The curfew is for teens under the age of 18 who are out after 9:30 at night. Chief Ronnie Bryant says the curfew is an old ordinance, but recent arrests highlight its importance, and he says he will soon have some extra help to enforce it.
Officers say the curfew is only for the teens safety. "Some of the teenagers have been victims of assaults, one instance where the victim was a victim of kidnapping," says Chief Bryant.
He says several other teens are facing charges for crimes committed after dark. "If the teenagers are out for no legitimate purpose, we will ask them to go home. If for some reason they don't go home, we will pick them up, bring them to the station and call their parents," he says.
Officer Ruey Couch says, "You get late at nights and things go on.
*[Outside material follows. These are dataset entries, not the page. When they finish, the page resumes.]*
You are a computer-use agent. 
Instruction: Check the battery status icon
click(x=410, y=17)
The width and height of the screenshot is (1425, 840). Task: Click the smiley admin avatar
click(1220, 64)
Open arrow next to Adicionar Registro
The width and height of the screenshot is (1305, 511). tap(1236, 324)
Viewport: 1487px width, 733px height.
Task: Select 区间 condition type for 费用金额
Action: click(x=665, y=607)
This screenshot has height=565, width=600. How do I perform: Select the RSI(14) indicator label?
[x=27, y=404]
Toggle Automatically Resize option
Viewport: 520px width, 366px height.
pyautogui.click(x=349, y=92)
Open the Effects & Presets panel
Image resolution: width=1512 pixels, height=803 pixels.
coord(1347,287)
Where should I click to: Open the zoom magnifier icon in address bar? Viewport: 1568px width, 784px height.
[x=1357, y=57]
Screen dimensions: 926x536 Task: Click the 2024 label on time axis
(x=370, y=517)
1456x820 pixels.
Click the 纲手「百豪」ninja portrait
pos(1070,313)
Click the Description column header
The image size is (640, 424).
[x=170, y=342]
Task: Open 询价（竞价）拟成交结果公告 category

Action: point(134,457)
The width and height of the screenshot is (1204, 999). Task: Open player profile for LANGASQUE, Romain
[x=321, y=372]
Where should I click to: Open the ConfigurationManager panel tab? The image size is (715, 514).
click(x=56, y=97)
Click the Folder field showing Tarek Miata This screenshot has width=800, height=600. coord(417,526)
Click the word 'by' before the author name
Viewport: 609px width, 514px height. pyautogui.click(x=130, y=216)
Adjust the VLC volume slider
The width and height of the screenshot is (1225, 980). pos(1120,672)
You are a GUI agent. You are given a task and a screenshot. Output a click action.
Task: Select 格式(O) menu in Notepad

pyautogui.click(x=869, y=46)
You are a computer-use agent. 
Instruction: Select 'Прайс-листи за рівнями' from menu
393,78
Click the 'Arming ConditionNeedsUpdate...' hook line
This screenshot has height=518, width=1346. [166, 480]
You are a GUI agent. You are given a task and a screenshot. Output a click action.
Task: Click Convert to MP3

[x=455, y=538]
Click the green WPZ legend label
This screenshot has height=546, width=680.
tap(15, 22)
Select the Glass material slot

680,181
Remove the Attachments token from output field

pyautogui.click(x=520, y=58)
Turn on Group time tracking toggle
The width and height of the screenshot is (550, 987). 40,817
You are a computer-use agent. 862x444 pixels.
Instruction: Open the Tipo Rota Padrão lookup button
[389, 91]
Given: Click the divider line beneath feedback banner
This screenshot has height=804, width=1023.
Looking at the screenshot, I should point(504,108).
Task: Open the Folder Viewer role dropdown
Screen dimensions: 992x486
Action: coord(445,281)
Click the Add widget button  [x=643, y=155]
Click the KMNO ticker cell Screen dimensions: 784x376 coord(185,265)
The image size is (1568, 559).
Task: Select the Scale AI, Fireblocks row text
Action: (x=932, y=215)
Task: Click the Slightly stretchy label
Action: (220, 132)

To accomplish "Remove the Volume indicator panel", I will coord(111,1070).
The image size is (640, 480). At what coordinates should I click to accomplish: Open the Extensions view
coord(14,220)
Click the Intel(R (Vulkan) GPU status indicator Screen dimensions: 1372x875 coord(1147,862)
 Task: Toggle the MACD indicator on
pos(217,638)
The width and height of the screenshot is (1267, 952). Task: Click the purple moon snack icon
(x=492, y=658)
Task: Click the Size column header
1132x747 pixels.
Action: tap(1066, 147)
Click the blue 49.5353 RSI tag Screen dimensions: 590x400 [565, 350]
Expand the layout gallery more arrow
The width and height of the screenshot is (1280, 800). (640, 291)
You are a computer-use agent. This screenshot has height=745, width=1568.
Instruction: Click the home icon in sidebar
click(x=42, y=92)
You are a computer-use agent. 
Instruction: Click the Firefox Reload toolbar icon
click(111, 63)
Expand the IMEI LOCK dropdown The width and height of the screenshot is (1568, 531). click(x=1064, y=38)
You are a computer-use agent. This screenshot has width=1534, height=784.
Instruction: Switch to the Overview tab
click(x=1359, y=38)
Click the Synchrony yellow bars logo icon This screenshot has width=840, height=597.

We want to try to keep the younger people, keep them out of trouble."
Couch patrols the roads in Hazard and says as temperatures warm up, the curfew ordinance gets harder to enforce, but soon there will be some more help. Two former officers are returning to the force, Mike Napier and Bruce Fields.
"It's great, they are excellent officers, they worked here before. It's excellent to have them back, we need the help," says Couch.
Chief Bryant says a tight budget and a lack of trained officers is keeping them about five officers short of a full staff. Now the focus for all these men is keeping the community safe, especially the youth.
"It is one thing that we can do to prevent these teenagers from being in the situation for it to happen, especially at late hours," says Bryant.
Bryant says parents should know where their teens are by the time it gets dark. He says District Judge Leigh Ann Stephens is on board to help deal with the curfew and keep the city of Hazard safer after dark.